- _SELECTED EXCERPT_
Texts for Tuberculosis: Enabling Patient Advocacy
Tuberculosis (TB) is one of the top three global infectious diseases; one third of the world’s population – approximately 2.2 billion people – bears either an active or latent infection. The disease is caused by the bacterium Mycobacterium tuberculosis, a pathogen which usually infects the lungs and spreads through the air from persons with active respiratory TB. Without treatment, a contagious, active TB infection is fatal, accounting for about 1.3 million deaths annually.
Since 1990, the global incidence rate of tuberculosis has continued to rise, and World Health Organization (WHO) data indicate that case detection rates were still as low as 67% in 2008. Once diagnosed, global treatment success rates have been as high as 86% in 2007, when default rates were especially low. Unfortunately, patients continue to default on the standard 6-month first-line TB treatment regimen.

- _WORK ITEM 1_
Reproduce the tuberculosis passage word for word, starting at "Texts for Tuberculosis: Enabling" and ending at "million deaths annually.".
- _WORK ITEM 2_
Continue the tuberculosis passage past its last sentence.

- _RECORDED DATA_
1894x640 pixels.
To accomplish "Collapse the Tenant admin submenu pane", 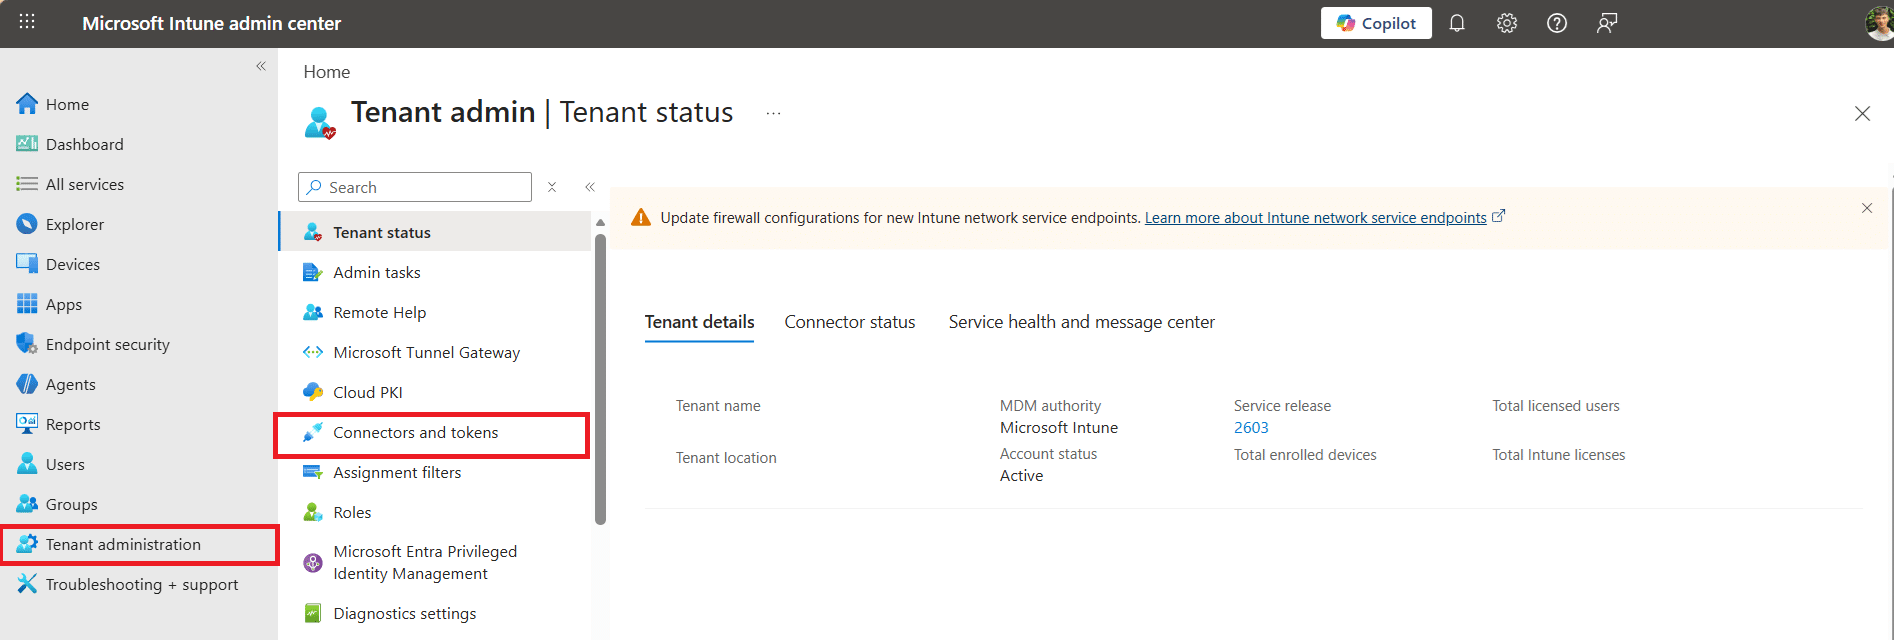I will pyautogui.click(x=590, y=187).
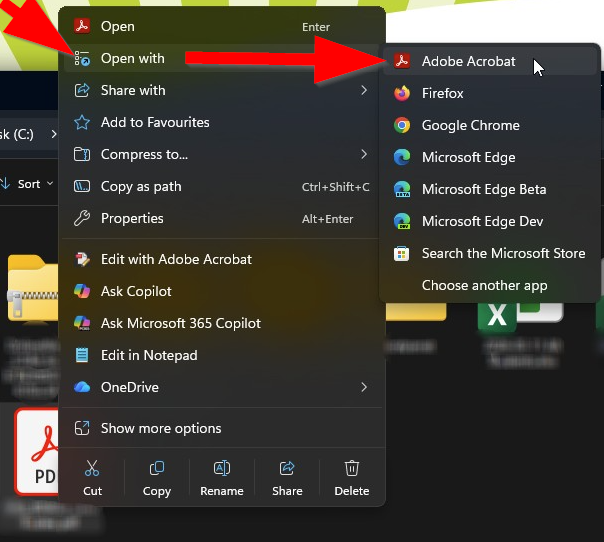The height and width of the screenshot is (542, 604).
Task: Select Ask Copilot entry
Action: point(136,291)

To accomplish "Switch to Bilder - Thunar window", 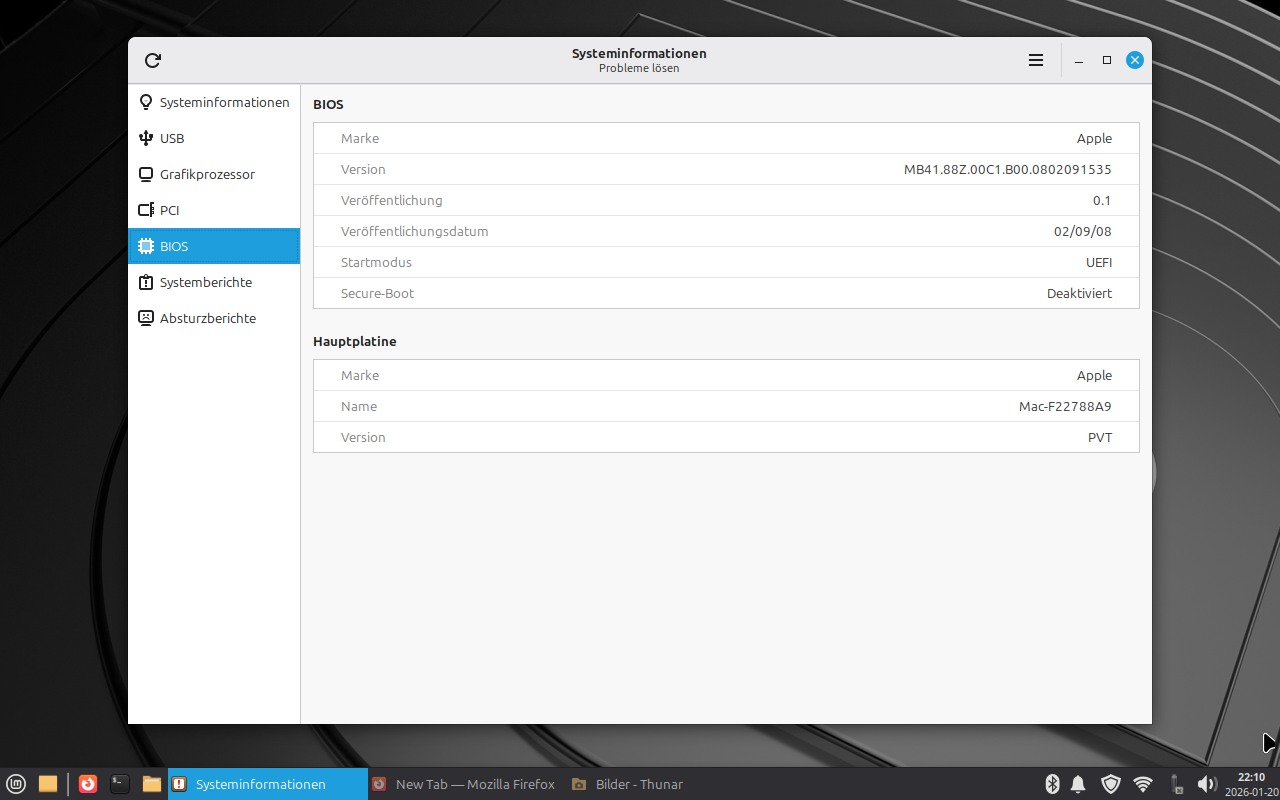I will [628, 784].
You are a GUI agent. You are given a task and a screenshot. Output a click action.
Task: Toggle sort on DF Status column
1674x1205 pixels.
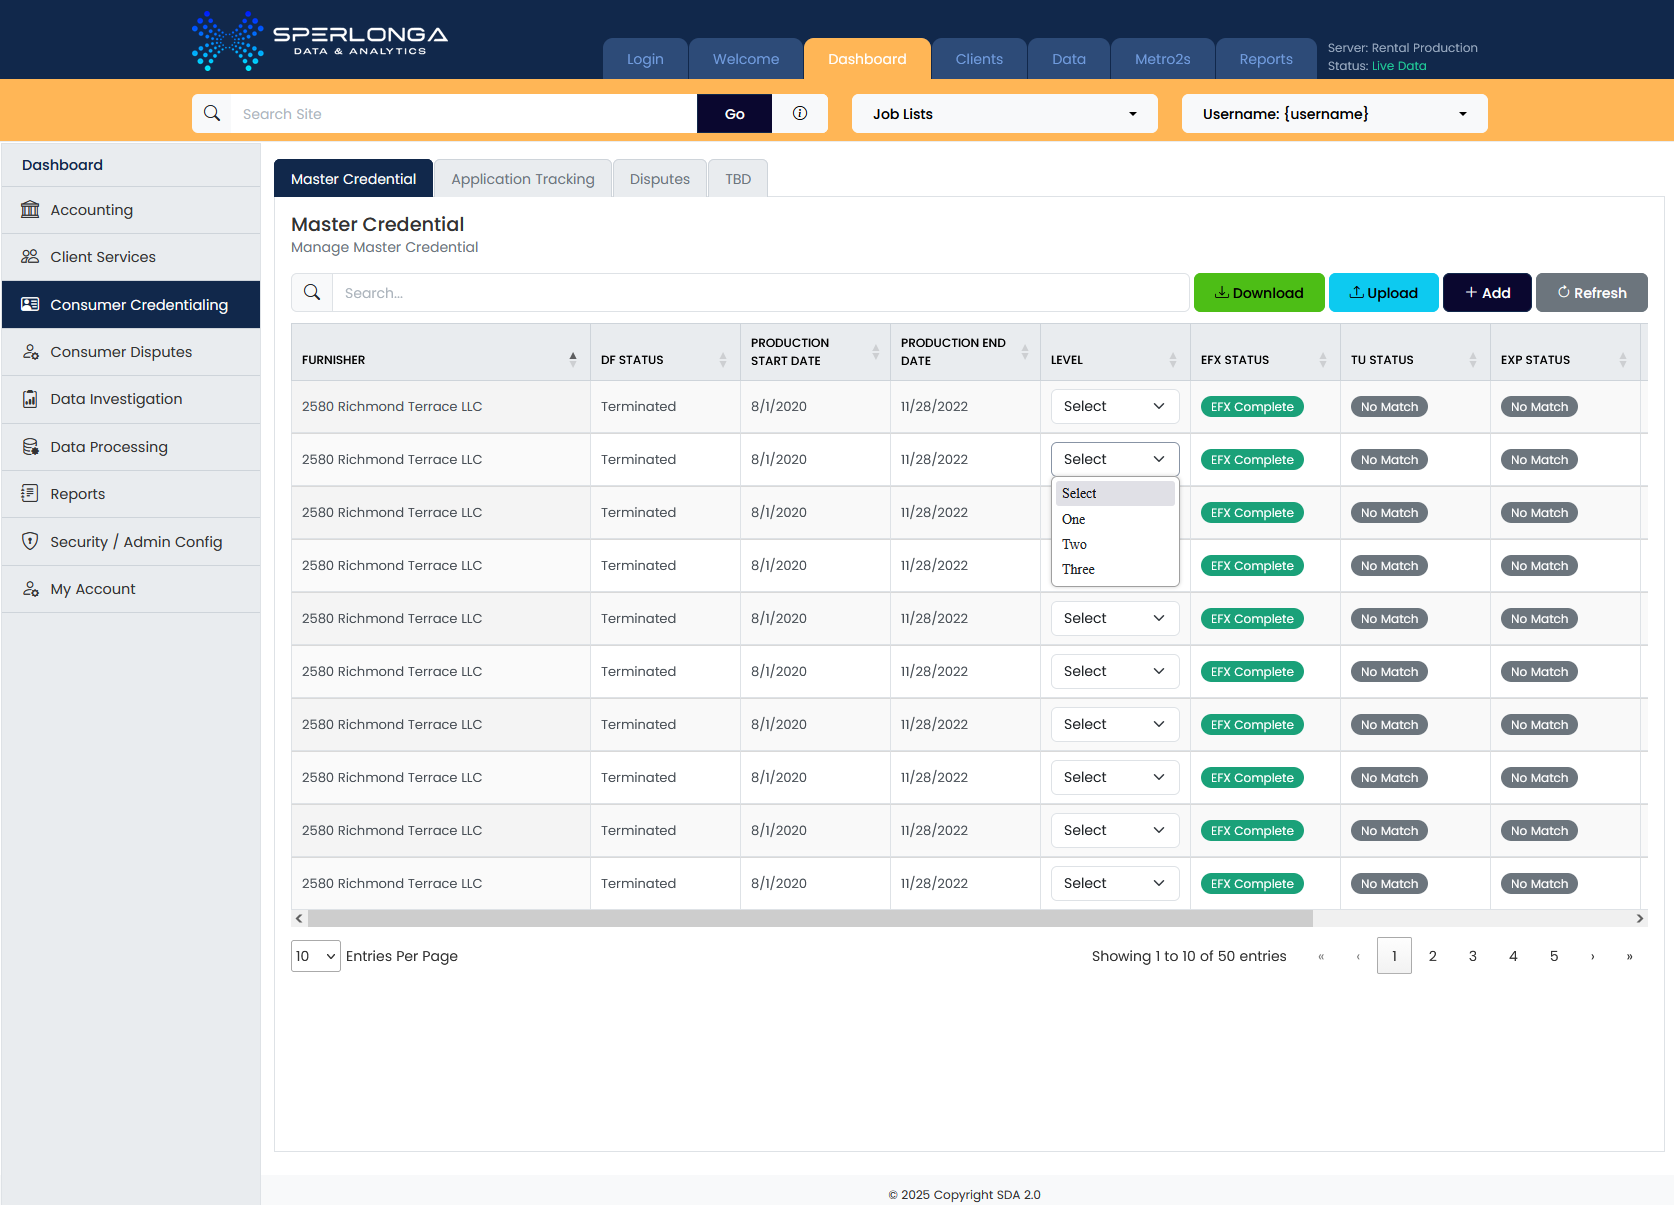coord(723,359)
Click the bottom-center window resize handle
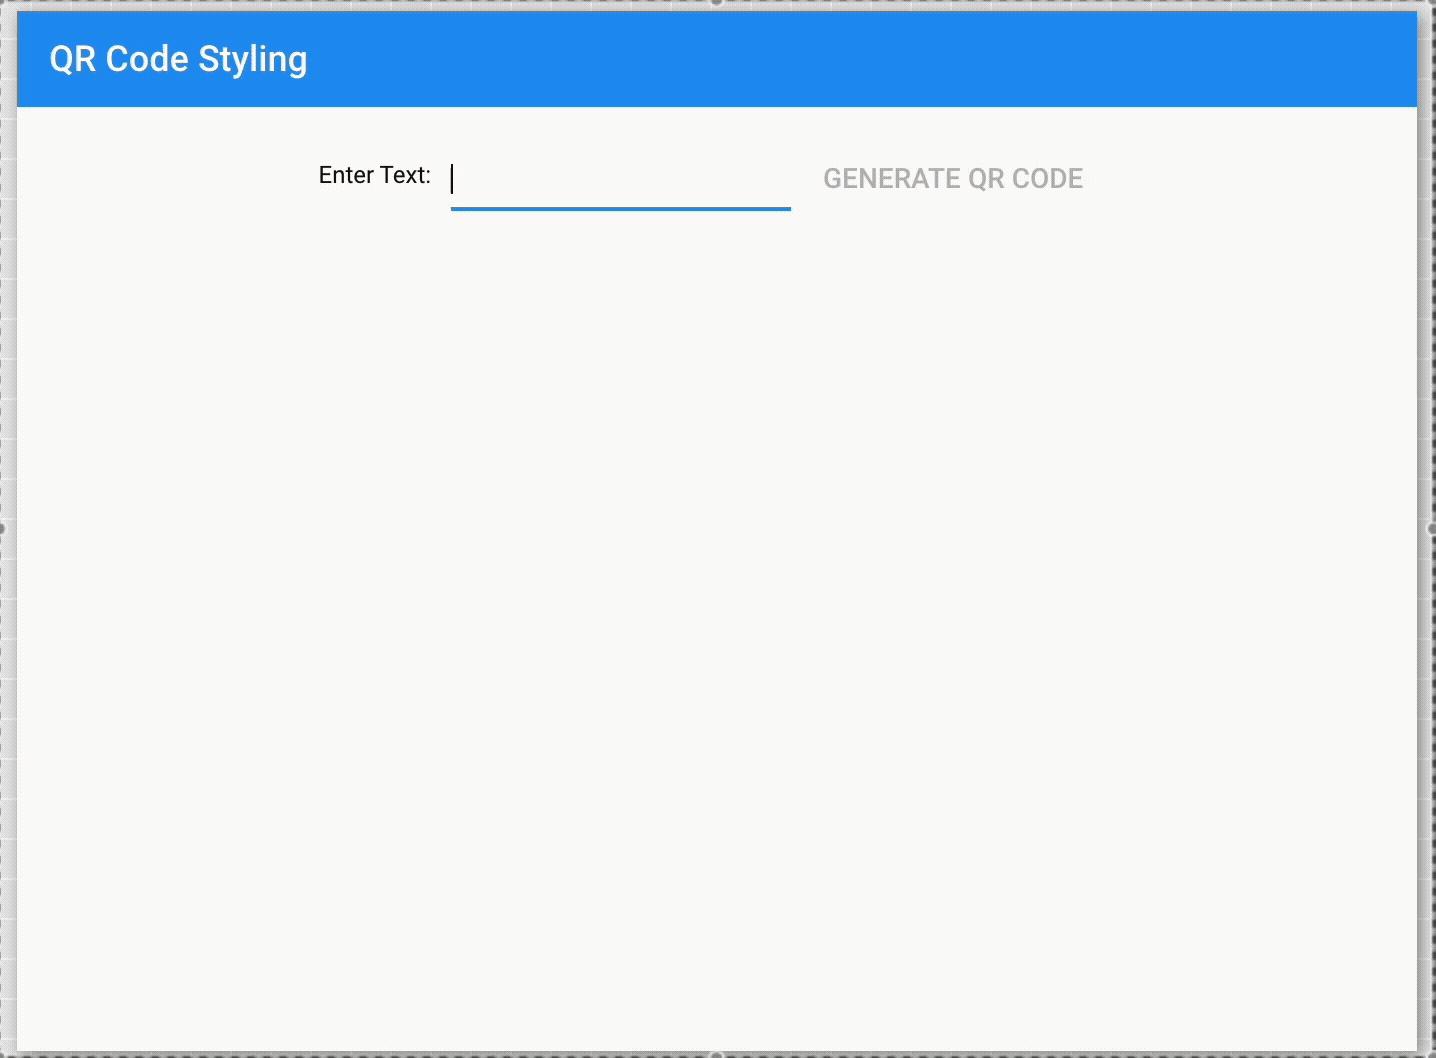This screenshot has height=1058, width=1436. [716, 1051]
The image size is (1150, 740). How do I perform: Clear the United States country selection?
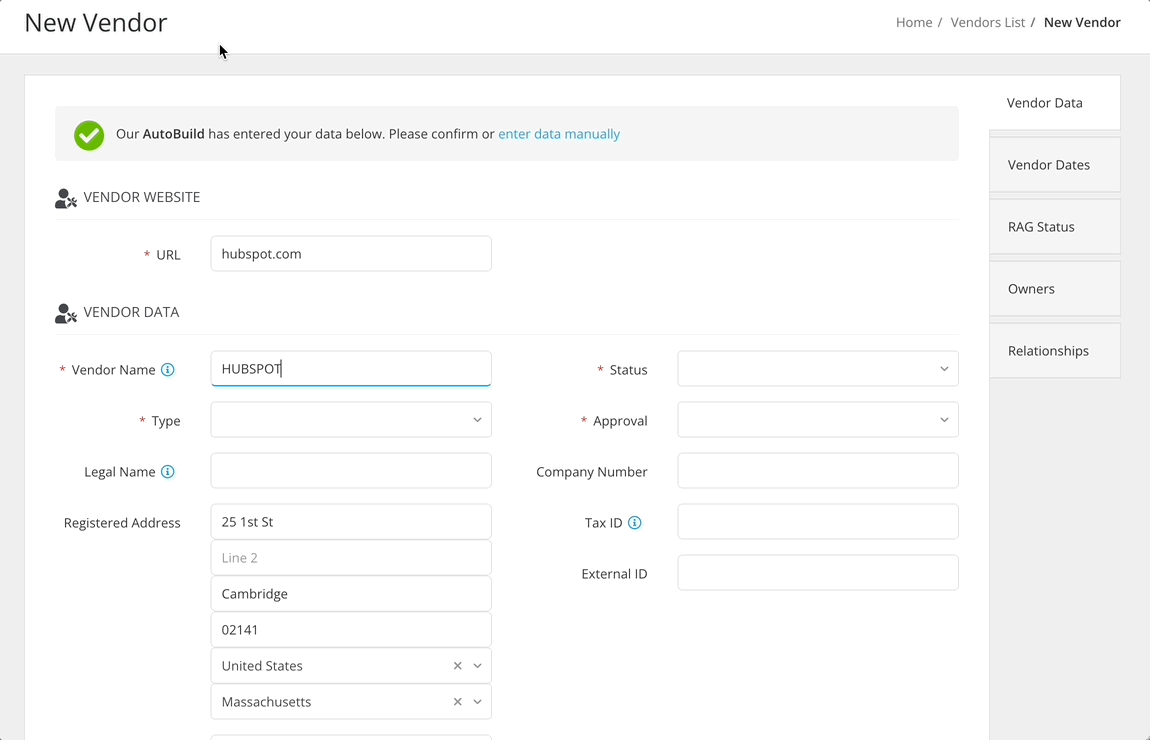coord(457,665)
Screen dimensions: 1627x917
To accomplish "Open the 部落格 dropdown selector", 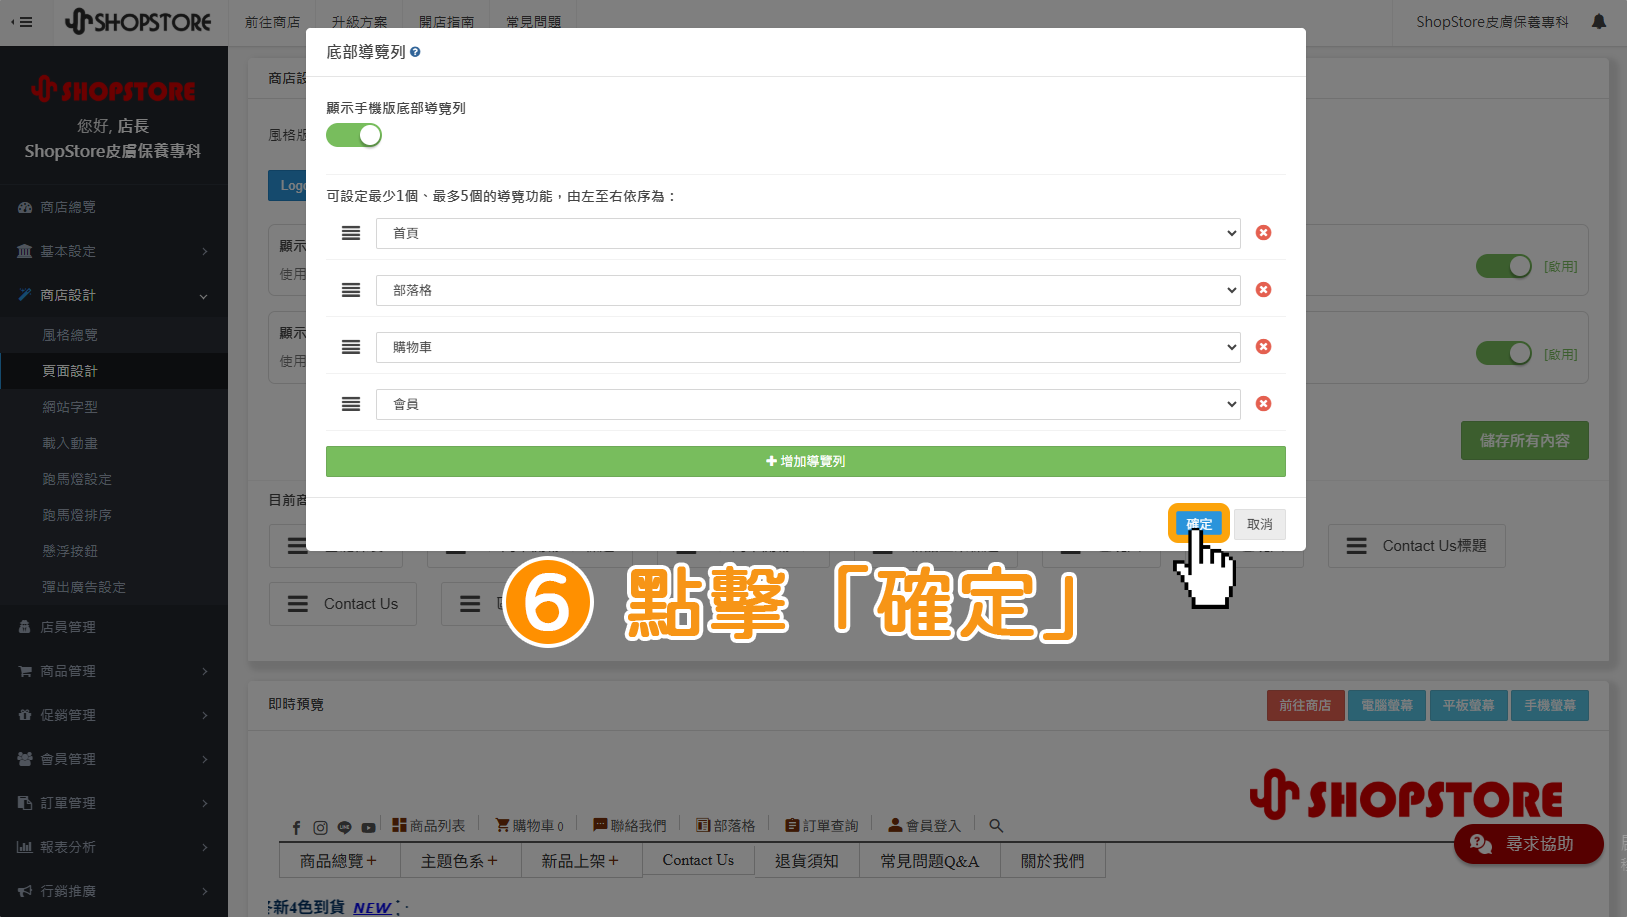I will click(x=808, y=290).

- _EXERCISE RESPONSE 1_
Texts for Tuberculosis: Enabling Patient Advocacy
Tuberculosis (TB) is one of the top three global infectious diseases; one third of the world’s population – approximately 2.2 billion people – bears either an active or latent infection. The disease is caused by the bacterium Mycobacterium tuberculosis, a pathogen which usually infects the lungs and spreads through the air from persons with active respiratory TB. Without treatment, a contagious, active TB infection is fatal, accounting for about 1.3 million deaths annually.

- _EXERCISE RESPONSE 2_
Failure to complete the full TB treatment course has dampened cure rates, and has induced bacterium resistance to first-line drugs. Multi-drug resistant tuberculosis (MDR-TB) accounts for 3.6% of incident TB cases worldwide. High-incident countries report that up to 22% of all TB cases are MDR-TB. In South Africa , the prevalence of MDR-TB among new TB cases has exceeded 10%, and continues to grow despite continued public health control efforts.